• TASK GOAL: Please set down exactly the lines of the listing below from the line containing "Silver (937, 681)" through the line containing "Privacy Policy (487, 1712)", both lines included, leaving out all other lines.

• EXCERPTED RECORDS:
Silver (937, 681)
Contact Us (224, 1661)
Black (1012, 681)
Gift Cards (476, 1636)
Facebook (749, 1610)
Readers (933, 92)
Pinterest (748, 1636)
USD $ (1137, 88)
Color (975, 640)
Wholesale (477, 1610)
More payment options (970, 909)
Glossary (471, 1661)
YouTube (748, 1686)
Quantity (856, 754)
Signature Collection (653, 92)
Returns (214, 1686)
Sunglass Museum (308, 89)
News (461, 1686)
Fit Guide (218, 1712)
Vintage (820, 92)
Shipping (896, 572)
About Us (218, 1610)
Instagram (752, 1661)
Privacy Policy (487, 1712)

---

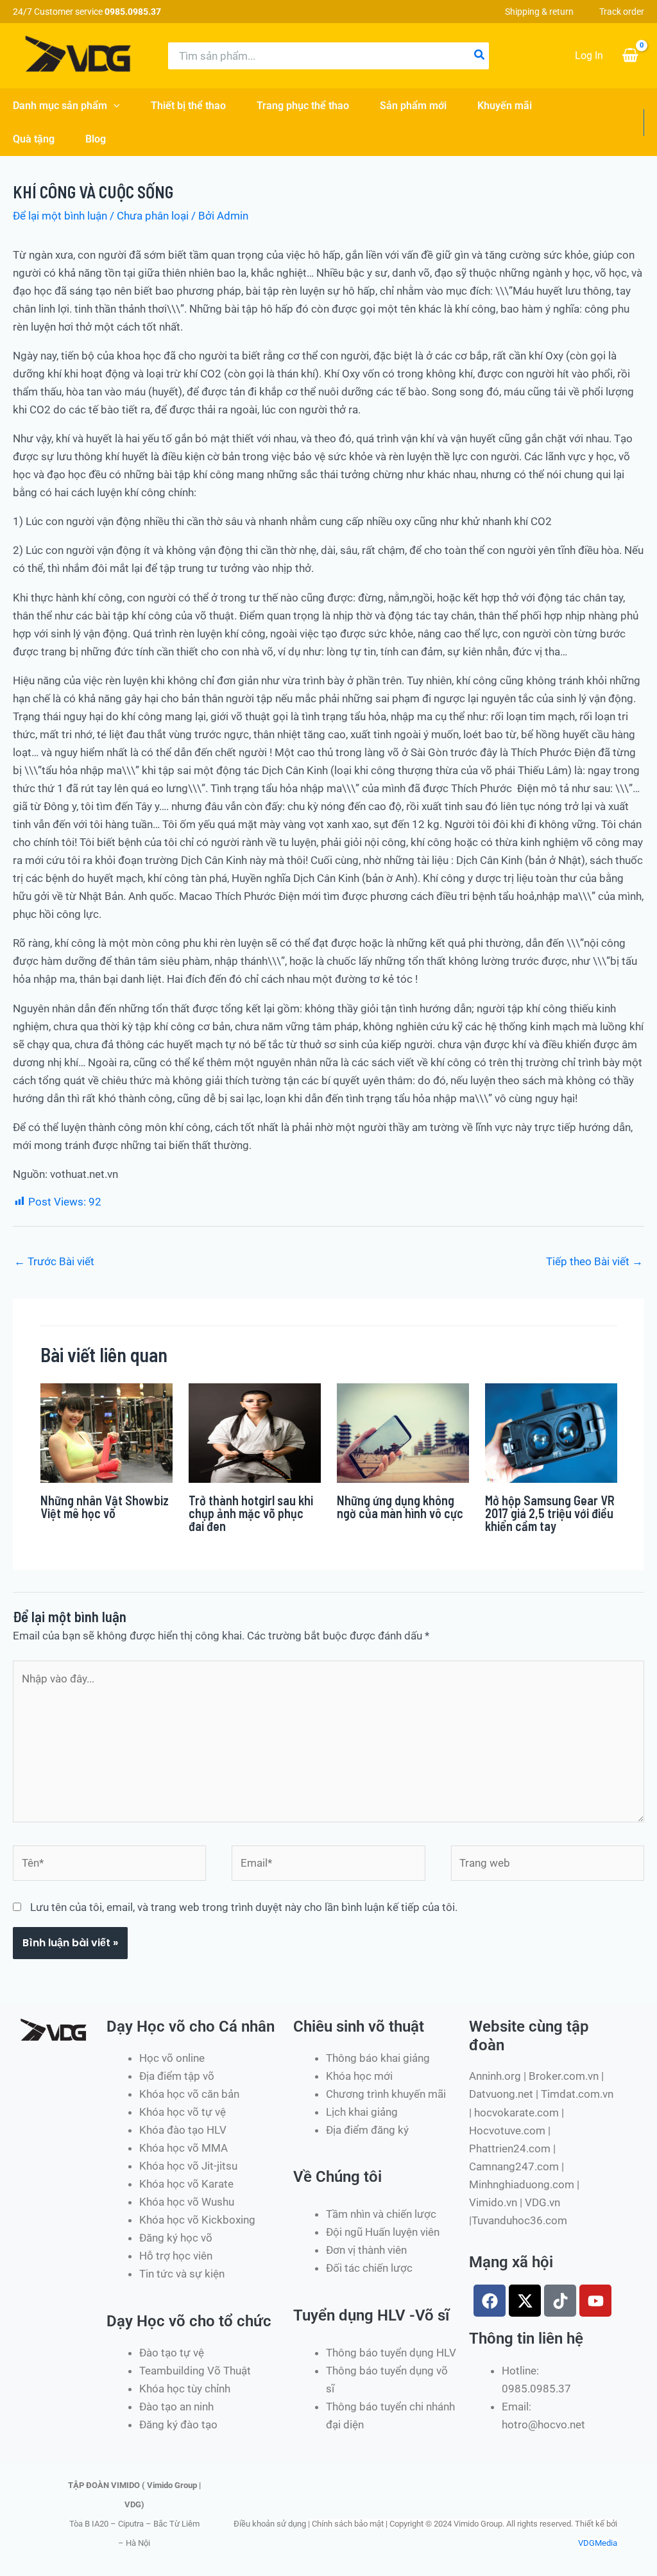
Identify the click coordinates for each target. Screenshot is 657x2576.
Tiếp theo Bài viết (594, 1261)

• ANSWER SECTION:
Silver (937, 681)
Contact Us (224, 1661)
Black (1012, 681)
Gift Cards (476, 1636)
Facebook (749, 1610)
Readers (933, 92)
Pinterest (748, 1636)
USD $ (1137, 88)
Color (975, 640)
Wholesale (477, 1610)
More payment options (970, 909)
Glossary (471, 1661)
YouTube (748, 1686)
Quantity (856, 754)
Signature Collection (653, 92)
Returns (214, 1686)
Sunglass Museum (308, 89)
News (461, 1686)
Fit Guide (218, 1712)
Vintage (820, 92)
Shipping (896, 572)
About Us (218, 1610)
Instagram (752, 1661)
Privacy Policy (487, 1712)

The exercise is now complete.